Un climat d’intimidation

Les cas d’arrestations et de détentions arbitraires, les disparitions forcées (en particulier de manifestantes) et l’absence d’obligation de rendre des comptes des talibans ont créé un climat d’intimidation pour les familles des victimes et d’autres personnes, qui n’osent plus dénoncer publiquement les violations des droits humains ni demander des mesures de réparation et un changement. En raison de la limitation de l’accès à Internet, la possibilité de signaler des violations des droits humains est encore plus fragile qu’elle ne l’était par le passé.

Les talibans auraient découragé les familles de victimes de rendre publiques des informations sur leur affaire ou de s’adresser aux médias [23]. À cet égard, une source a déclaré à Amnesty International que les talibans auraient dit aux familles des victimes qu’elles « feraient mieux de se taire » car les personnes détenues seront libérées si leur « innocence » est établie [24]. Elle a ajouté qu’en raison de la crainte de représailles de la part des talibans, les victimes ont peur de parler.

Selon certaines sources avec lesquelles Amnesty International s’est entretenue, les talibans auraient permis aux personnes détenues, y compris les femmes, d’entrer en contact avec leurs familles pour leur dire qu’elles étaient détenues par les autorités et qu’elles étaient susceptibles d’être libérées après enquête et leur dire de ne pas s’adresser aux médias ou mener des campagnes de mobilisation. Il semble que l’objectif soit d’empêcher les familles des personnes détenues de se mettre en relation avec les [25].

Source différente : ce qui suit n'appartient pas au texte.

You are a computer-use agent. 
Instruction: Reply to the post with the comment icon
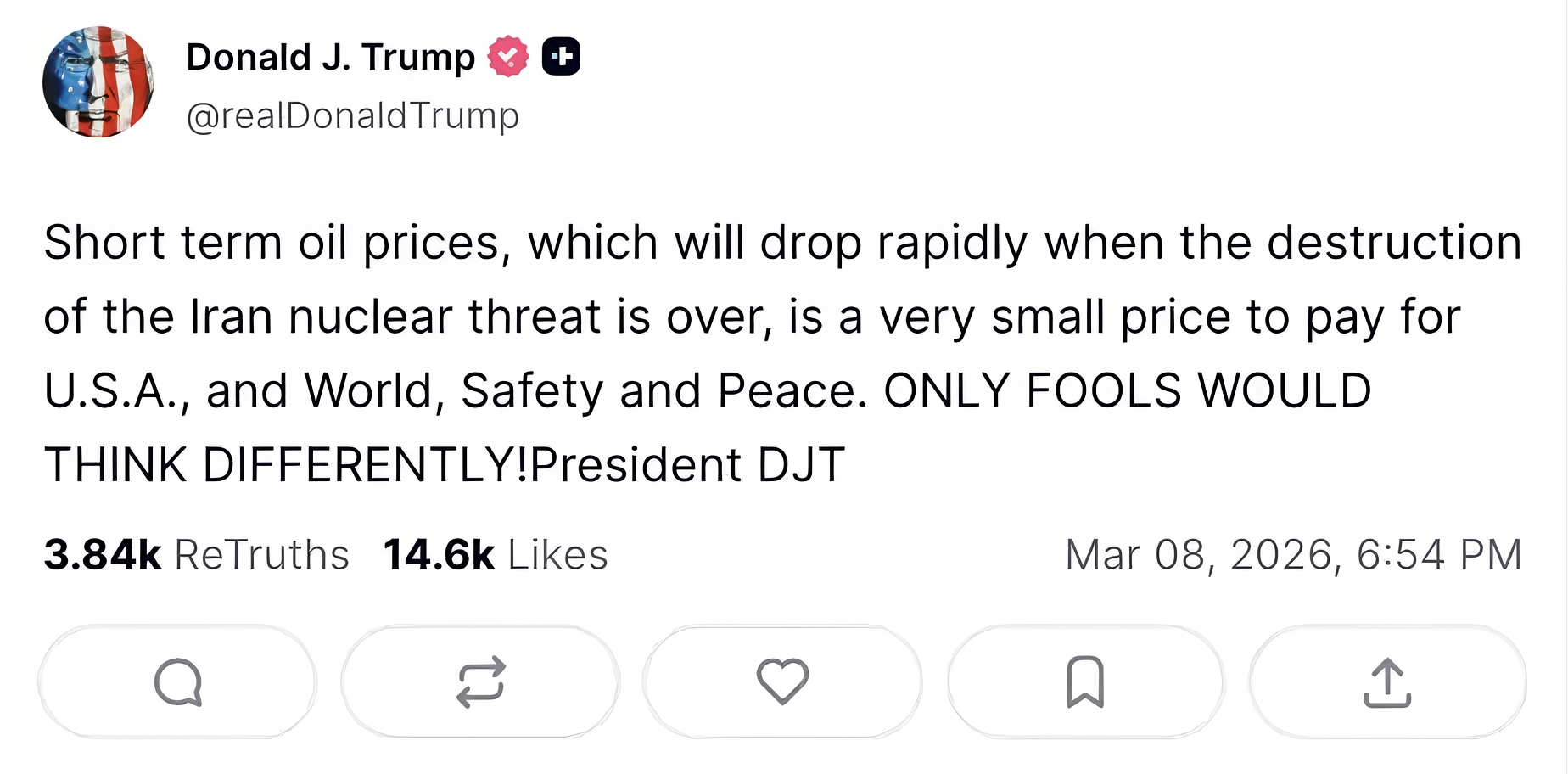click(x=178, y=681)
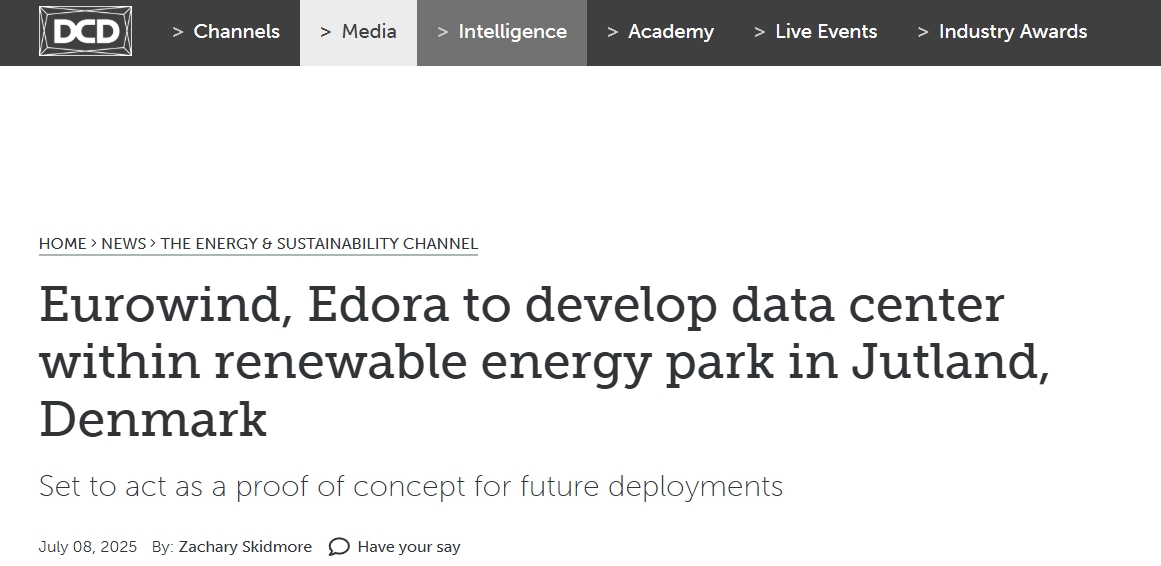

La chute de l’Afghanistan aux mains des talibans a aussi eu un effet très négatif sur la liberté de la presse dans le pays. Depuis le 15 août 2021, de nombreux médias ont été fermés, un grand nombre de journalistes ont quitté le pays par peur des talibans ou bien après avoir perdu leur emploi, et au cours des six derniers mois, environ 50 journalistes et professionnel·e·s des médias ont été arrêtés [26].

En outre, depuis leur prise de pouvoir, les talibans ont mis en place des règles extrêmement contraignantes : les médias ont l’ordre de ne pas traiter des sujets insultant des personnalités nationales ou considérés par les talibans comme contraires aux « normes islamiques », et les journalistes doivent produire de l’information en coordination avec les autorités talibanes [27].

La réponse des talibans

Le 10 mars 2022, Amnesty International est entrée en contact par courriel avec le ministère de l’Intérieur et des Affaires étrangères ainsi qu’avec le ministère de l’Information et de la Culture (qui représentent les autorités talibanes en Afghanistan) pour leur donner une occasion de fournir plus d’informations en ce qui concerne les résultats de l’enquête menée par l’organisation. À ce jour, les autorités talibanes n’ont pas répondu.

Complément d’information et méthodologie

En janvier et février, Amnesty International a suivi les cas d’arrestations arbitraires de dissident·e·s, de journalistes et de militant·e·s ainsi que les cas de disparitions forcées de militant·e·s des droits des femmes. L’organisation a mené 11 entretiens. Six de ces entretiens concernaient des arrestations arbitraires et cinq portaient sur des disparitions forcées. Deux de ces entretiens ont été menés avec des familles de victimes. Dans les cas où il n’a pas été possible de mener des entretiens, faute de connexion Internet ou en raison de la peur, Amnesty International s’est aussi fiée à des informations parues dans les médias.

Depuis la prise de pouvoir des talibans en Afghanistan, en août 2021, l’organisation a recensé des cas d’exécutions extrajudiciaires et d’homicides volontaires de membres de l’ancien gouvernement et des anciennes forces de sécurité par les talibans. Selon un rapport des Nations unies publié en janvier, plus de 100 anciens membres du gouvernement et des forces de sécurité ont été tués depuis le 15 août 2021, date à laquelle le gouvernement a été renversé par les talibans.